What Berg said about “youth and diversity” is inarguable: MLS plays to a young audience. Baseball’s primal fear is that the folks who still watch the sport won’t be around in 20 years, and there’ll be nobody coming behind them. Would the average teenager be more apt to would recognize Cristiano Ronaldo than Mike Trout? Yes. Thing is, Cristiano Ronaldo hasn’t yet graced an MLS team. He might do a brief drop-in before he retires, but that remains the knock on MLS: The biggest names only come when they’re in decline, and then not for long. (Zlatan Ibrahimovic came and went in the time it takes to say “Zlatan Ibrahimovic.”)
Say what you will about MLB – over the past month, we've said nothing complimentary – but it's where the best baseball is played. At the same MLS kickoff event where Berg made his pronouncement, Jorge Mas, co-owner of expansion club Inter Miami, made another. "I think (that MLS in 2045) will be on par or exceed the best leagues in the world, the Premier League or Serie A or La Liga worldwide. I think that the MLS 25 years from now will be Premier League-ish if we want to call it that on the metrics that leagues are measured by."
We check metrics from the here and now. The English Premier League's TV deal for this season is worth $2.14 billion; the MLS deal is $90 million. FiveThirtyEight attempts to rank the world's soccer clubs: The first-named MLS team is LAFC at 133rd; the second was Atlanta United at 220th.
MLS has done well. Its footprint keeps growing. It will, however, be difficult to claim superiority over MLB when MLS isn’t the best soccer product available on U.S. TV. No, watching the Premier League on Saturday mornings isn’t the same as standing in Mercedes-Benz Stadium and doing the songs/chants, and the embrace of soccer in this city has been startling. But we are – stop me if you’ve heard this already – a trendy sports city. There once was a time, we note, when the Hawks were a hot ticket.
A major part of the MLS pitch is to millennials – upwardly mobile young adults who (major generalizations coming) work in tech and take Uber everywhere and live downtown. We've yet to see what will happen when those young adults have children. Do they move to the suburbs? Do buy a car? Do they still follow a soccer team?
This isn't to suggest that MLB is unassailable. It keeps trying to appeal to a younger audience, but the game itself has become ponderous. (Everything's a home run, a strikeout or a walk.) Folks have stopped watching the World Series in large measure because MLB can't figure out how to market four hours of tedium. Were this simply a test of executive brainpower, MLS would win by a mile.
Baseball, however, had a century’s head start. For all its warts, it remains a mighty force. It gets going in the spring, and it’s a daily/nightly presence for six months.
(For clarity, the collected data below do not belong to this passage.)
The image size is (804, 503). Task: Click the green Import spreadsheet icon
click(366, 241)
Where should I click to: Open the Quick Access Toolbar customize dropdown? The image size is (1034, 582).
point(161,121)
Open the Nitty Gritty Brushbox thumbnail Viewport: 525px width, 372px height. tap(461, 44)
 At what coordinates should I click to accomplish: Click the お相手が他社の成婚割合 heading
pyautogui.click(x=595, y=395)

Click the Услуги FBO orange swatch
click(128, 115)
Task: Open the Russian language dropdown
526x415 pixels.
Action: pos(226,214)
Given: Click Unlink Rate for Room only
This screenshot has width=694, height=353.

Maybe it will be different someday, but not anytime soon. And before you say, “Soccer appeals to the young, which means it should own the internet and social media,” we refer again to the Times story. Wrote Juliette Love: “The Rockies aren’t as popular across the country, but they get more (Google) searches in Colorado than the NFL’s Broncos do.”
Growth in sports, or the lack thereof, can be a funny thing. The NBA was circling the drain – NBA finals games were airing on late-night tape delay – until Magic Johnson and Larry Bird showed up. NASCAR sought to get big by going wide and wound up getting smaller. As much as we try to predict the future, we never quite get it right.
If everything broke right for MLS – if somebody threw $2.14 billion in TV money at the league and such money was used to lure Neymar, Eden Hazard and Virgil van Dijk here tomorrow – maybe that dream of being No. 3 to the NFL/NBA in 2030 could become a reality. But who'd pay $2.14 billion for broadcast rights to a league that saw its latest MLS Cup final draw 823,000 viewers on ABC? Game 7 of the World Series, played two weeks earlier, drew 23 million on Fox.
Soccer is my favorite sport to watch. (Seriously.) I wish MLS nothing but the best, and I can imagine better days and decades ahead. Can I envision MLS being, by any rational metric, bigger than baseball 10 years hence? No, I can’t.